(Records drawn from a dataset)
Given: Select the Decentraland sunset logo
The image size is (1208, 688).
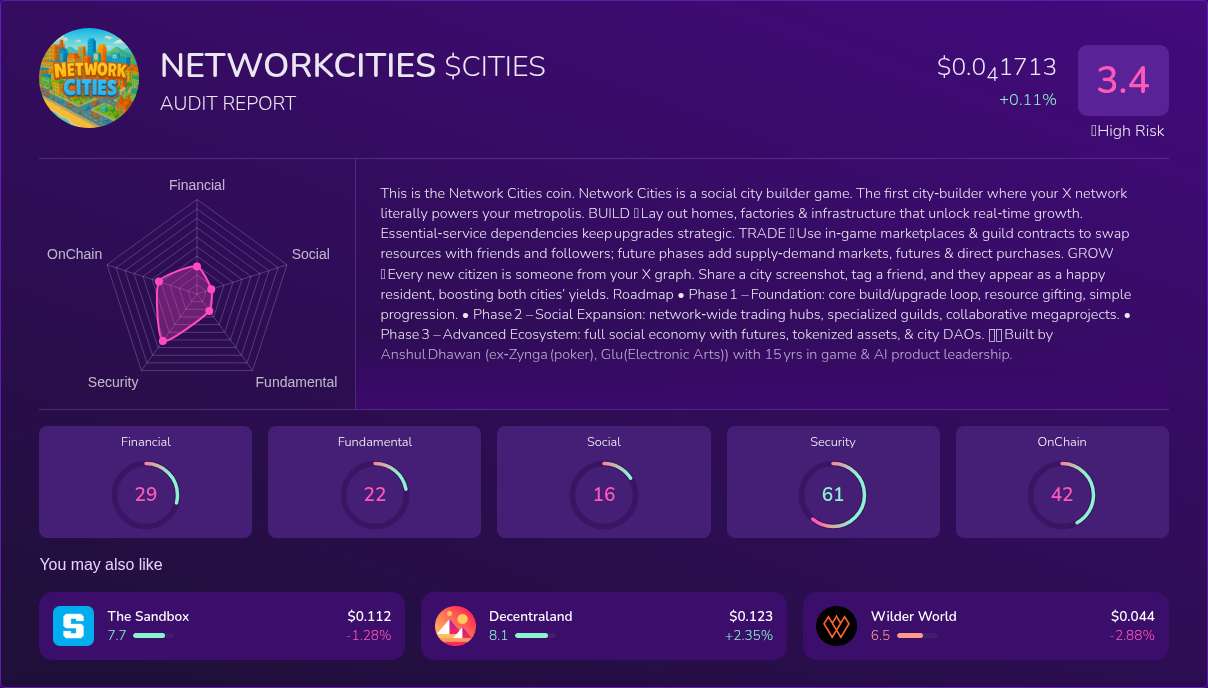Looking at the screenshot, I should (x=455, y=625).
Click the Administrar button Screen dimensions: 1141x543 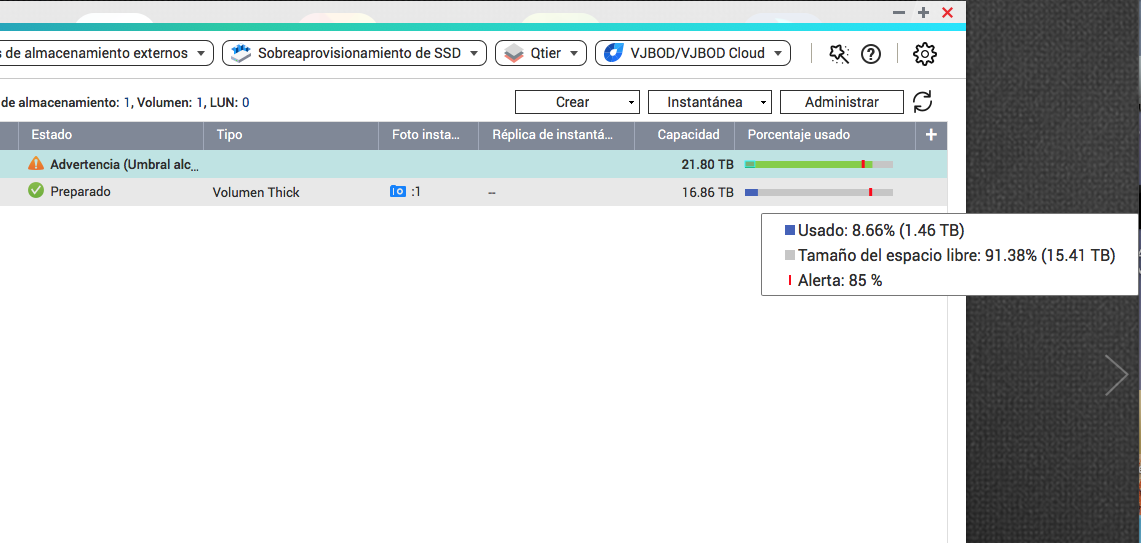[x=841, y=102]
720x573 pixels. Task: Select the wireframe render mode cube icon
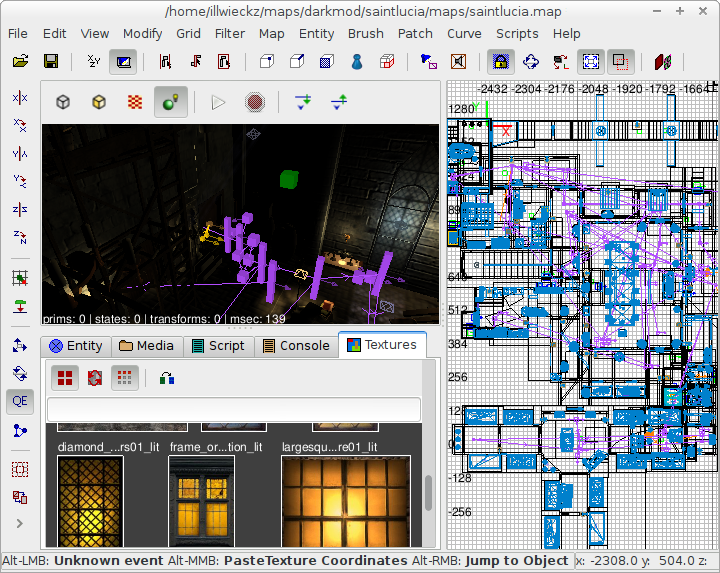click(63, 102)
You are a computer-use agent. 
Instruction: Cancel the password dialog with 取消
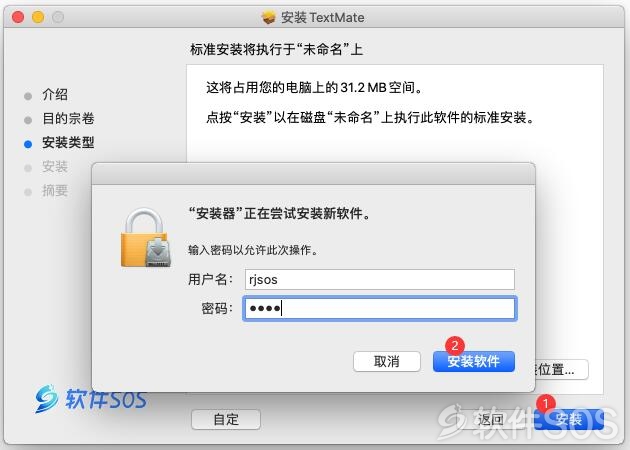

• Task directions: The answer consists of the lines from the one holding "You are a computer-use agent." to the end of the records, inclusive, restated exactly and without pictures.

• Solution for this problem:
You are a computer-use agent. 
Instruction: Cancel the password dialog with 取消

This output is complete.